The Voyage Out is a more conventional and easily readable novel than some of her later works. In the 1920s she did some of her best writing and—especially with Mrs. Dalloway (1925), To the Lighthouse (1927), and The Waves (1931)—became known as an innovator, largely because of her use of stream-of-consciousness techniques to show the depths and subtleties of her characters’ thoughts and feelings. The 1930s were a less happy decade for the Woolfs, darkened by the deaths of friends and the prospect of war. In 1940 they were bombed out of their London flat and moved to their country home, Monks House, in Sussex. The following spring, as she neared the end of her final novel, Between the Acts, Woolf again began to be severely depressed, and was consumed by the idea that the book was worthless and unpublishable. Leonard, deeply worried, called in their local doctor. Virginia was not happy about seeing the doctor, and demanded assurance that she would not be put into a nursing home, but after the doctor left (Leonard recalled later) she seemed cheerful.

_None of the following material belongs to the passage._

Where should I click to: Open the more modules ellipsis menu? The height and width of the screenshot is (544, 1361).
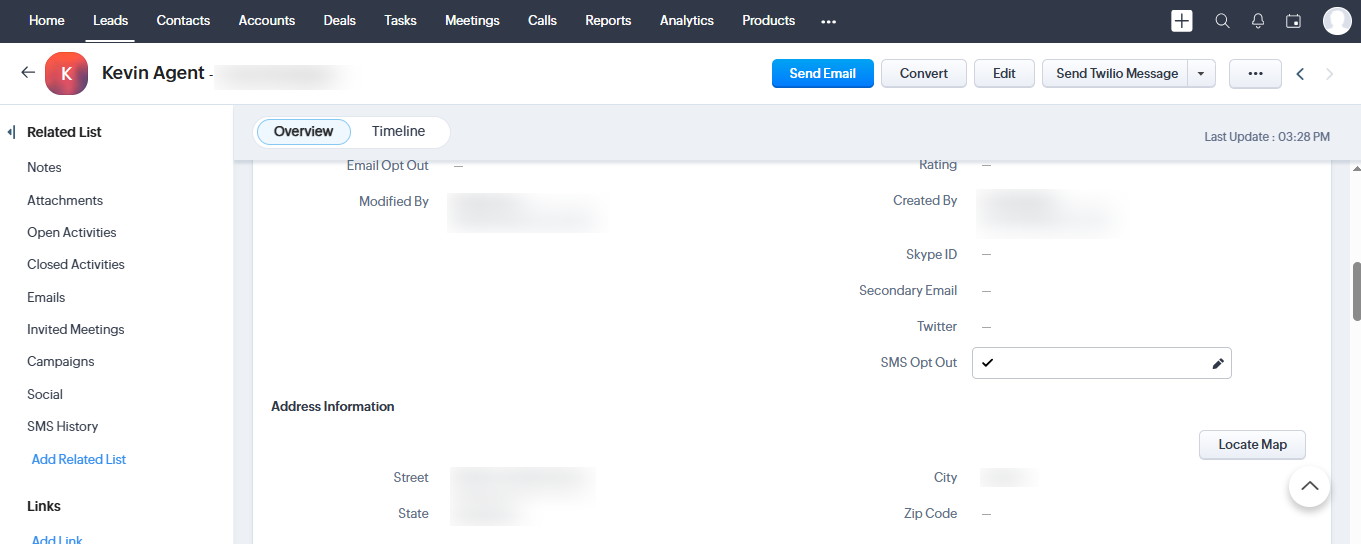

Two days later, on 28 March 1941, Virginia filled her pockets with stones and walked into the River Ouse. The suicide note she left for Leonard said

I feel certain that I am going mad again. I feel we can’t go through another of those terrible times. And I shan’t recover this time. I begin to hear voices, and I can’t concentrate. So I am doing what seems the best thing to do. You have given me the greatest possible happiness. You have been in every way all that anyone could be. I don’t think two people could have been happier till this terrible disease came. I can’t fight any longer. I know that I am spoiling your life, that without me you could work. And you will I know. You see I can’t even write this properly. I can’t read. What I want to say is I owe all the happiness of my life to you. You have been entirely patient with me and incredibly good. I want to say that—everybody knows it. If anybody could have saved me it would have been you. Everything has gone from me but the certainty of your goodness. I can’t go on spoiling your life any longer.1

That sort of love, that sort of happiness—what an extraordinary thing that is to contemplate. It is such a rarity in life and in marriage that one can not help but think that the core fact of this woman’s life is not that she was hounded by madness but that she was blessed by love. That is a message too, perhaps, of this book you are about to read, The Voyage Out.

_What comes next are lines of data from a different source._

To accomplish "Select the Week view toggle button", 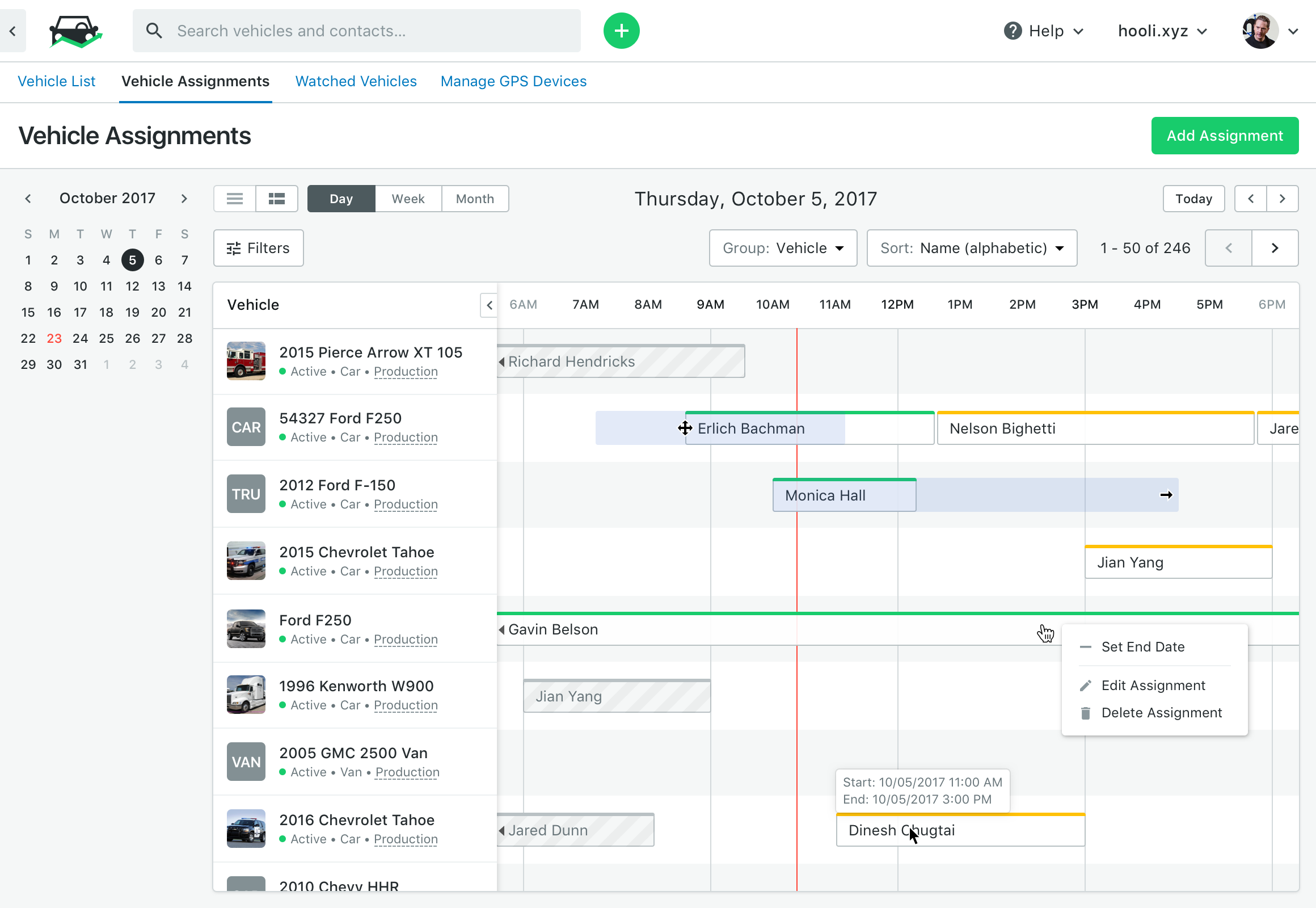I will (407, 198).
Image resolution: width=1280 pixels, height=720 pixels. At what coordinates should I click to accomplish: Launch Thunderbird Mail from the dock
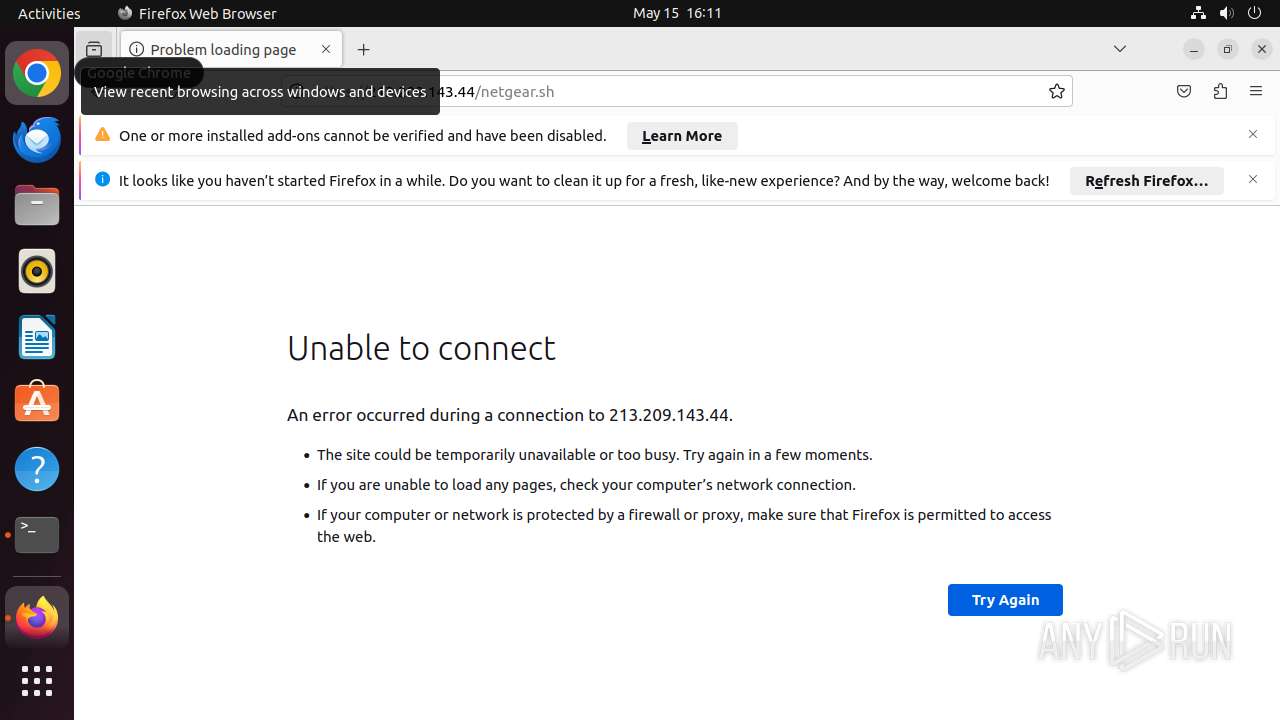[37, 139]
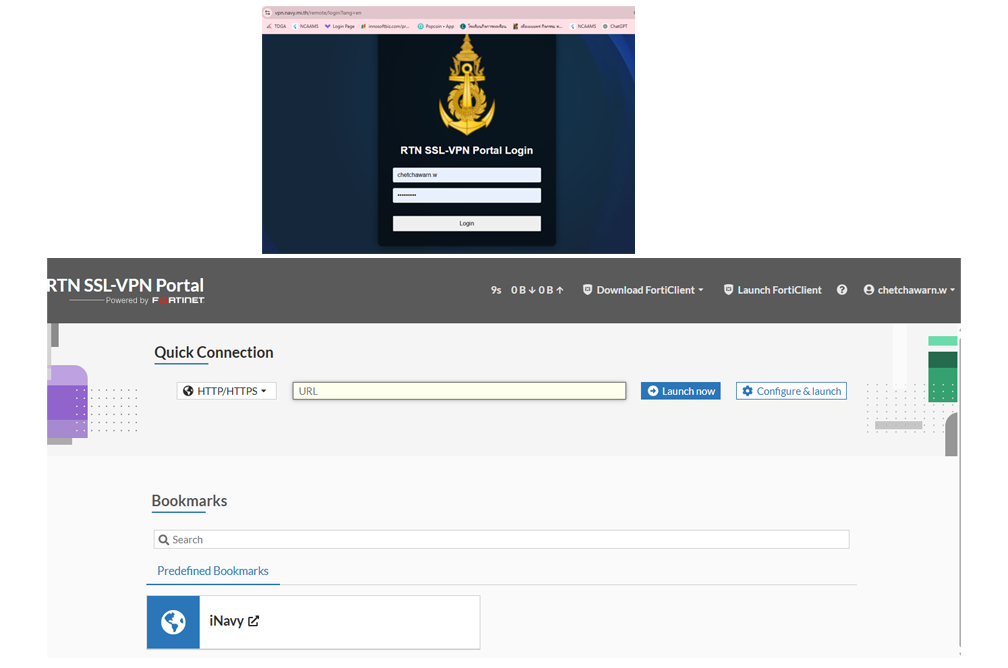Click the ChatGPT bookmark in bookmarks bar
Viewport: 1008px width, 668px height.
click(x=615, y=26)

He was silent for a moment. Silence seemed to have fallen upon the world.

“That is what I have felt ever since I knew you,” he replied. “We are happy together.” He did not seem to be speaking, or she to be hearing.

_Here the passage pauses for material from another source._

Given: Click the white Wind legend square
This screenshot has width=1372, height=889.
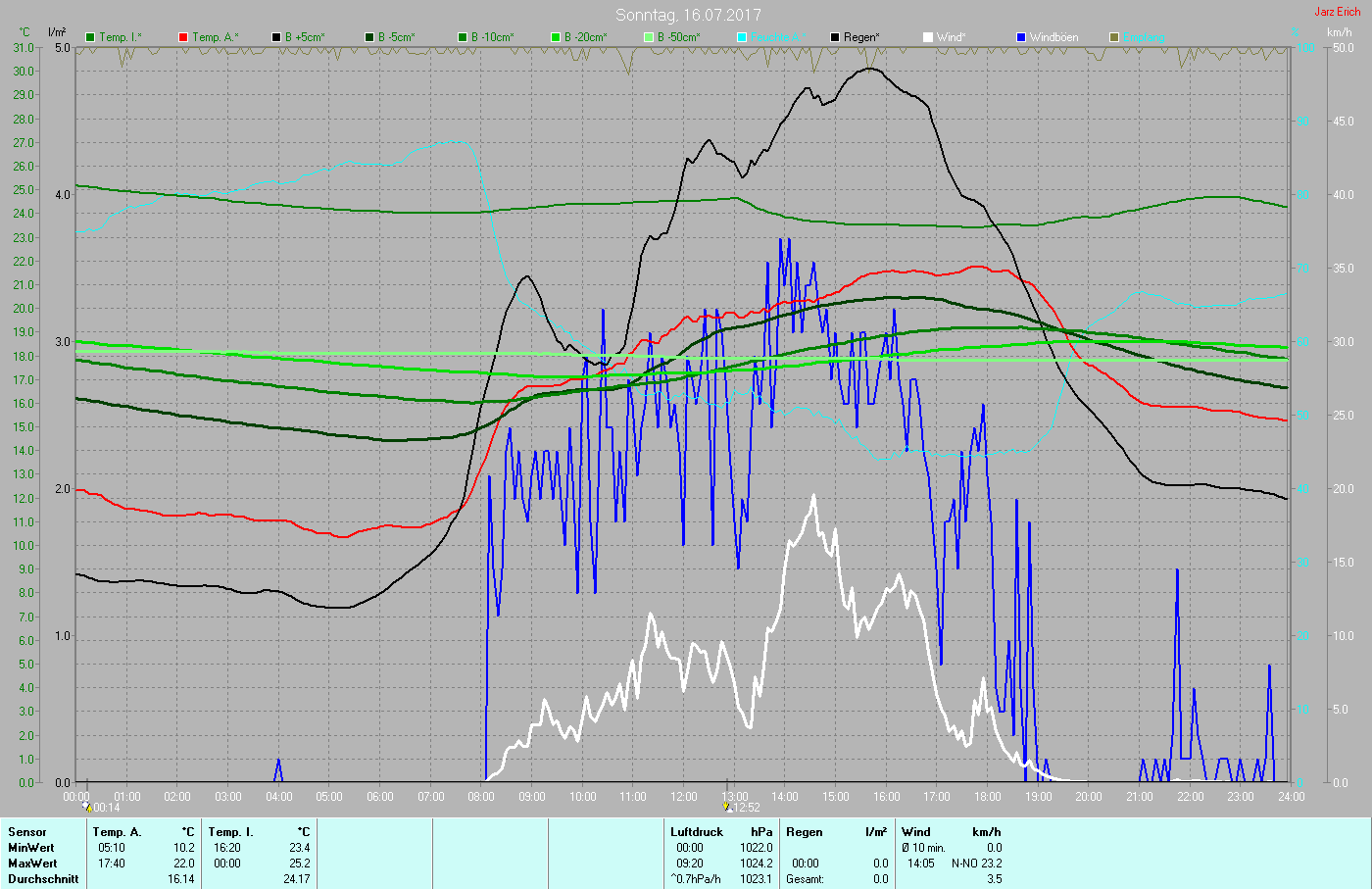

“Very happy,” she answered.

They continued to walk for some time in silence. Their steps unconsciously quickened.

“We love each other,” [he] said.

“We love each other,” she repeated.

The silence was then broken by their voices which joined in tones of strange unfamiliar sound which formed no words. Faster and faster they walked; simultaneously they stopped, clasped each other in their arms, then releasing themselves, dropped to the earth. They sat side by side. Sounds stood out from the background making a bridge across their silence; they heard the swish of the trees and some beast croaking in a remote world.

“We love each other,” [he] repeated, searching into her face. Their faces were both very pale and quiet, and they said nothing.

T. N. R. ROGERS

1 The Letters of Virginia Woolf, vol. VI, p. 481.